Material provided:
◇ ◇ ◇ ◇ ◇ ◇ ◇
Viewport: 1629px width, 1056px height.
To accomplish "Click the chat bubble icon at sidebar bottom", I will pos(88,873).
◇ ◇ ◇ ◇ ◇ ◇ ◇
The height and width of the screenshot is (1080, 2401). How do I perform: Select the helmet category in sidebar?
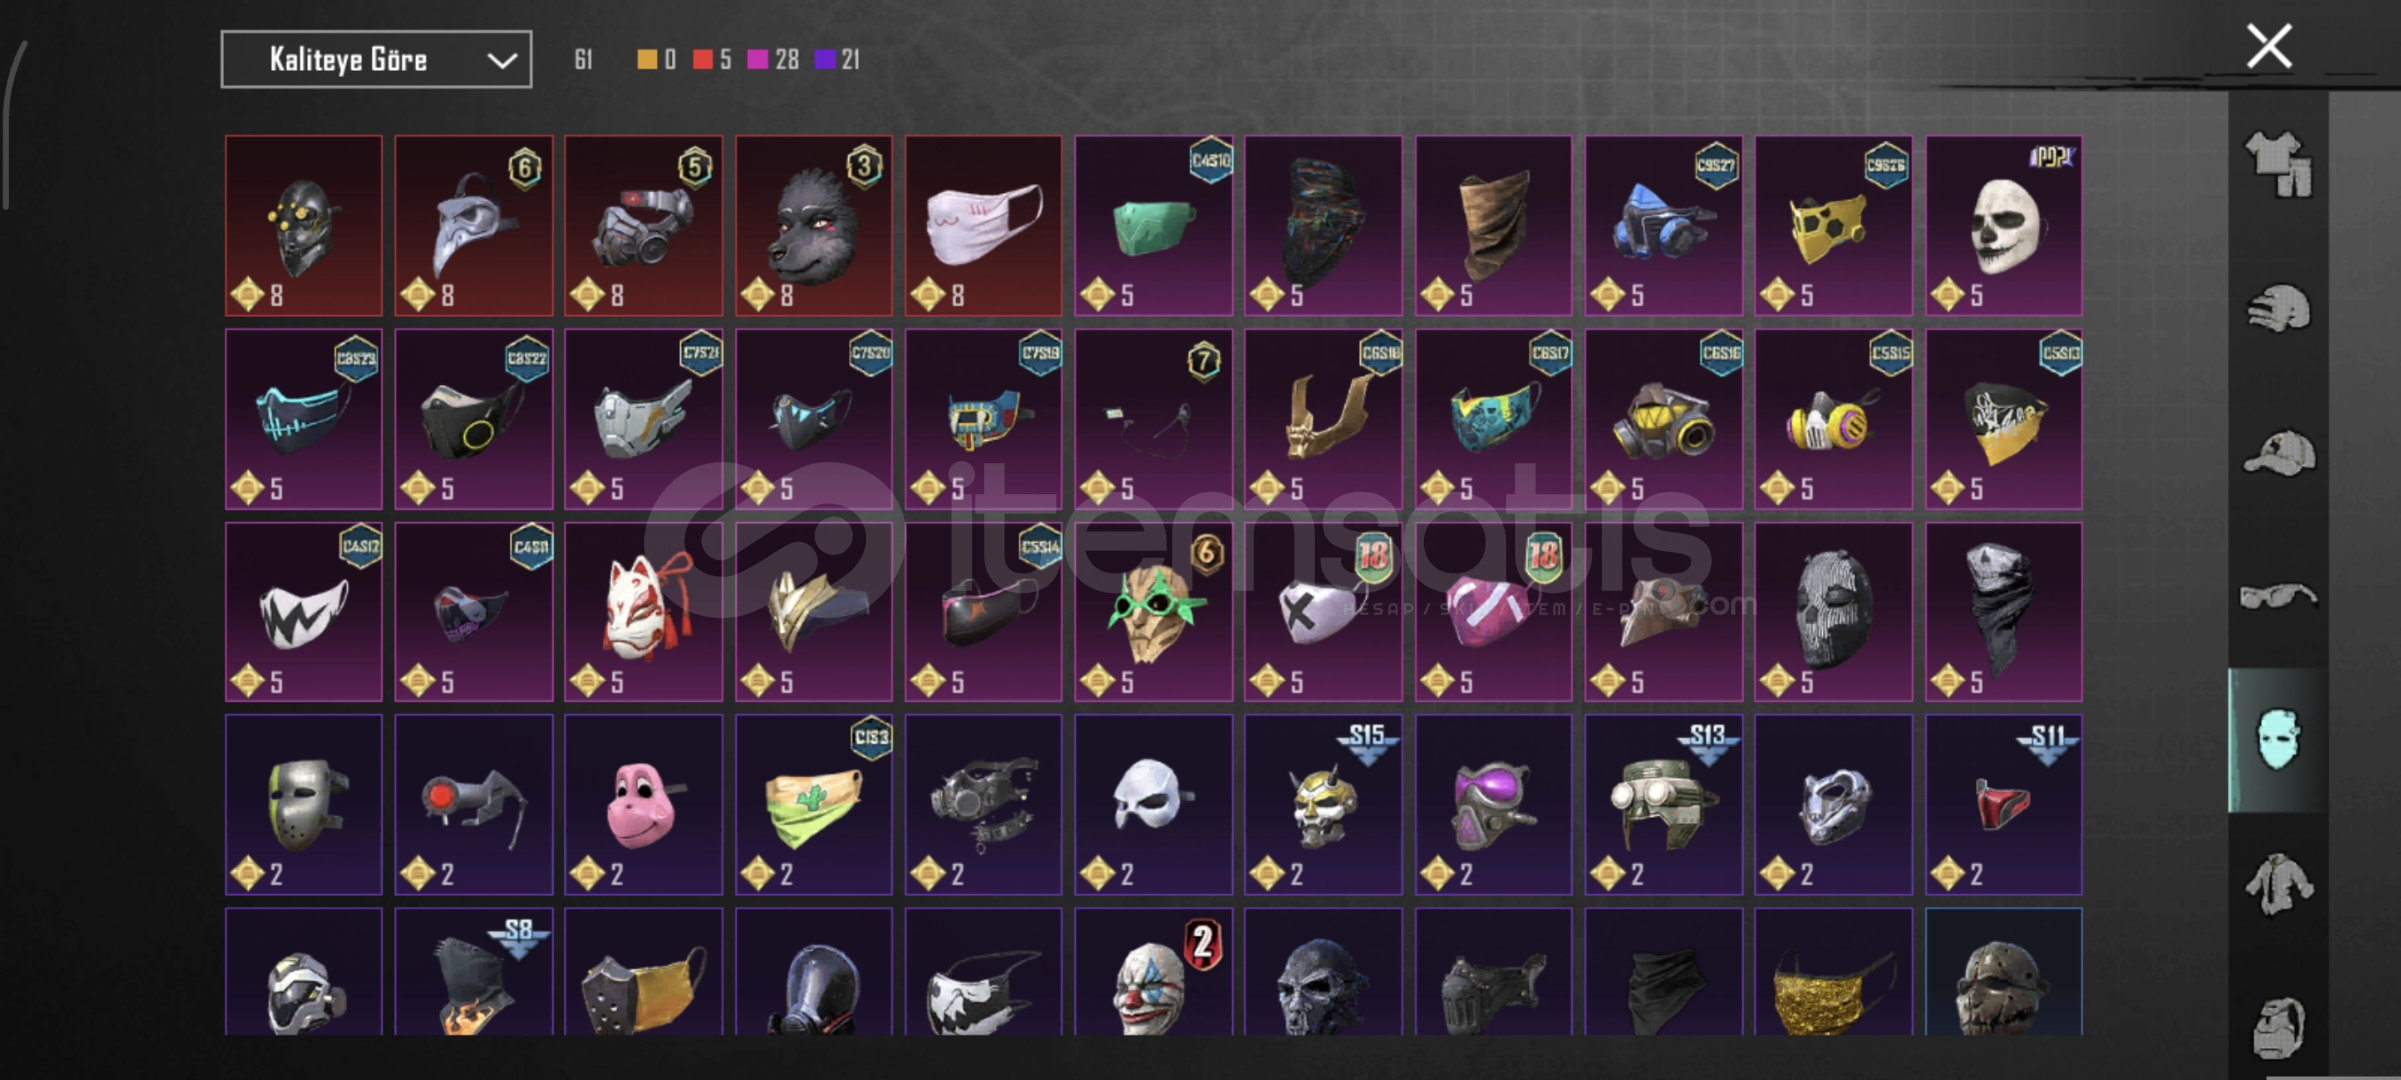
◇ ◇ ◇ ◇ ◇ ◇ ◇
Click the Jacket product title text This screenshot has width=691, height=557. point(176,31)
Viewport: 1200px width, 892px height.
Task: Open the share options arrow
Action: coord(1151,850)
◇ ◇ ◇ ◇ ◇ ◇ ◇
Filter the listing above so that only lines holding the word "sidebar" remain, and report those lines.

To accomplish "Click the chat bubble icon at sidebar bottom", I will pos(88,873).
The height and width of the screenshot is (1080, 2401). How do I perform: Select the helmet category in sidebar?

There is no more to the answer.